For a broader source-review workflow, read Review Sources Before Publishing CometAPI Code Samples before you update multiple examples at once.

Use Chat Schema Notes for Tutorial Maintainers as the next comparison point. Keep Verify CometAPI Base URLs Before Publishing Tutorial Examples nearby for setup and permission checks.

FAQ

How often should SDK examples be checked?

Check examples before every tutorial update and whenever the official docs page used by that example changes. For stable tutorials, schedule a periodic review so snippets do not rely on old endpoint or model assumptions.

Can I publish a model ID directly in a tutorial?

Only when you verify it against the current models documentation at review time.

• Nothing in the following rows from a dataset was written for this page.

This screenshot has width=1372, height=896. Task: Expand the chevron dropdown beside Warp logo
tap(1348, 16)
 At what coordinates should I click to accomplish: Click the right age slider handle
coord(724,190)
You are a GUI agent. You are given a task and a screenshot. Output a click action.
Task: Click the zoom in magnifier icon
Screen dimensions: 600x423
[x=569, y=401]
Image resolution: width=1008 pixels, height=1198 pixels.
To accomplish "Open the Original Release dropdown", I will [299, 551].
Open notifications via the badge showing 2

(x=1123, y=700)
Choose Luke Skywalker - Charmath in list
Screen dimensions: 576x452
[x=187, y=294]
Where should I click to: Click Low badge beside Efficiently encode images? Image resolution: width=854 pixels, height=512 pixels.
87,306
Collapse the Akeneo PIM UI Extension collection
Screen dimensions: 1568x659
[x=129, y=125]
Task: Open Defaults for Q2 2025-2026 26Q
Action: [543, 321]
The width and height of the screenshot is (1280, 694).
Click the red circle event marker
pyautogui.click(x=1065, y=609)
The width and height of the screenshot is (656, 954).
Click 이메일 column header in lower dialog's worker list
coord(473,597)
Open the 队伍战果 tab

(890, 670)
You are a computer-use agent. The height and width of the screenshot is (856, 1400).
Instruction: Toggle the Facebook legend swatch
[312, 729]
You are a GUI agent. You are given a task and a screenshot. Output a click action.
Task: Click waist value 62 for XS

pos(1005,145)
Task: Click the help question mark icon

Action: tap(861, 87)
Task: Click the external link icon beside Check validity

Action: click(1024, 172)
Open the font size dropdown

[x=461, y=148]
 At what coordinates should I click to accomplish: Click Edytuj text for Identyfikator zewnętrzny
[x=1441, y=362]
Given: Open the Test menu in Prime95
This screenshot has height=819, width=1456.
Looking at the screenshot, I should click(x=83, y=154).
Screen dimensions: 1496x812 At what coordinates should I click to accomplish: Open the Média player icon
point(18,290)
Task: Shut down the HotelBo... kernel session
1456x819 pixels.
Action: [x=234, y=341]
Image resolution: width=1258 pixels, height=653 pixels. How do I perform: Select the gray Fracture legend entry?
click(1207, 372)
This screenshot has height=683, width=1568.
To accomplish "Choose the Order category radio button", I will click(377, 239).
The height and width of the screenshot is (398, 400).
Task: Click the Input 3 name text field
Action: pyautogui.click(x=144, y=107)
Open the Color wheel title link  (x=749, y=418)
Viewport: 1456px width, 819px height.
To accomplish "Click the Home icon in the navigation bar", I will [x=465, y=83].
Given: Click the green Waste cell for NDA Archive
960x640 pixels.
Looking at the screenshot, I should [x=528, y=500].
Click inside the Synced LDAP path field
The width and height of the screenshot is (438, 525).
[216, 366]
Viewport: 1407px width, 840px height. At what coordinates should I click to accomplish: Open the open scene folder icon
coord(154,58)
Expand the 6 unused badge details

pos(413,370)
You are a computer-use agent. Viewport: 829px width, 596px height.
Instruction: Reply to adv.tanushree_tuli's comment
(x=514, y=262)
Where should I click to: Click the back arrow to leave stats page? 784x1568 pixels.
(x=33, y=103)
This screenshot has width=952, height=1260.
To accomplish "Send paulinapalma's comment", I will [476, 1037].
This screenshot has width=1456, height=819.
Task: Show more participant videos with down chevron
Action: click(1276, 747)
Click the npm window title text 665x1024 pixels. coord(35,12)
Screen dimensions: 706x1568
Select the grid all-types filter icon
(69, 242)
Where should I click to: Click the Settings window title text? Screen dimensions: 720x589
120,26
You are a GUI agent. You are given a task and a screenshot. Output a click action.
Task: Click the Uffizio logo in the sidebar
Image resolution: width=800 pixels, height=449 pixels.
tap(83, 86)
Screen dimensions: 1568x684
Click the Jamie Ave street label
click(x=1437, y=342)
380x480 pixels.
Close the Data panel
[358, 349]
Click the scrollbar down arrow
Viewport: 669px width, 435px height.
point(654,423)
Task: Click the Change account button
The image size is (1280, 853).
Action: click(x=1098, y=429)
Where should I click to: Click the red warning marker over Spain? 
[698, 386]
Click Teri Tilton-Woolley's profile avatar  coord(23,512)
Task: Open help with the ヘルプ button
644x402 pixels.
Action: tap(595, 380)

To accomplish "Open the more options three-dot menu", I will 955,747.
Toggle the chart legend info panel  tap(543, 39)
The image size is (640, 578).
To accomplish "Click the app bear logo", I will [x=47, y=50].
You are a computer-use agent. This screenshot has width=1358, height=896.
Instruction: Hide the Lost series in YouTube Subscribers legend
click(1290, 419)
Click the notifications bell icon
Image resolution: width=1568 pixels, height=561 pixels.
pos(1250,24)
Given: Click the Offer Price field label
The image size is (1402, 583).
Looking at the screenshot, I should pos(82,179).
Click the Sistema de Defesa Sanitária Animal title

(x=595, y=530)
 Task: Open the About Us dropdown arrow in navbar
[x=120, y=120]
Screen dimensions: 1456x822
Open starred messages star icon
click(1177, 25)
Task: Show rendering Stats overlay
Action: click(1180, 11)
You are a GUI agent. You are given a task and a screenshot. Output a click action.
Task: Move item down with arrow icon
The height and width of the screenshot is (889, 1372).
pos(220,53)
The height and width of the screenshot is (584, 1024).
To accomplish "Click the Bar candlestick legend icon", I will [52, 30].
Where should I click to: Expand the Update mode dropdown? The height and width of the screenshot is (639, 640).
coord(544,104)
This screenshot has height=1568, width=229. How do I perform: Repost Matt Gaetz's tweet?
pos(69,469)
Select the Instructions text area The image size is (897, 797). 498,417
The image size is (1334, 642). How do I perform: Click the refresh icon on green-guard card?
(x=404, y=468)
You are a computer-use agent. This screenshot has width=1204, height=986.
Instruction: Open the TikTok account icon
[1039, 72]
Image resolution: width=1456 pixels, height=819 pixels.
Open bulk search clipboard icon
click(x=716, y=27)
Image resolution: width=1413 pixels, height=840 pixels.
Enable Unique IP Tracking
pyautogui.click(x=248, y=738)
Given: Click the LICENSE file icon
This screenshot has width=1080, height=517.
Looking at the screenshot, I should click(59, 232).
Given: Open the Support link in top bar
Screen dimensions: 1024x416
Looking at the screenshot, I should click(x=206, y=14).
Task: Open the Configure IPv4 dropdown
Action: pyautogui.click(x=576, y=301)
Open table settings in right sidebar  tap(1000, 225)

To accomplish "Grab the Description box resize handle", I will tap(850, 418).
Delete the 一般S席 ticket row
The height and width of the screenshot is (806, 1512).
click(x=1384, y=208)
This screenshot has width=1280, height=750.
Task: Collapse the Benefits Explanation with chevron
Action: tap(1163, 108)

Prefer wording that tells readers to choose a current model from the official models page for their own account and test case.

Should a passing smoke test prove the integration is production-ready?

No. A smoke test only supports narrow claims about the tested request shape and response parsing. Production readiness also depends on account configuration, monitoring, rollback plans, privacy handling, cost controls, and support expectations.

What should I do when the SDK example and docs disagree?

Pause the edit, record the source URLs checked, isolate the mismatch, and update the tutorial only with source-backed wording. If the issue appears account-specific, use the official help path instead of guessing.

Should tutorial logs include full prompts or full responses?

No. Use sanitized placeholders. Keep enough detail to explain what was checked, but remove private prompts, customer data, account identifiers, credentials, and full response bodies.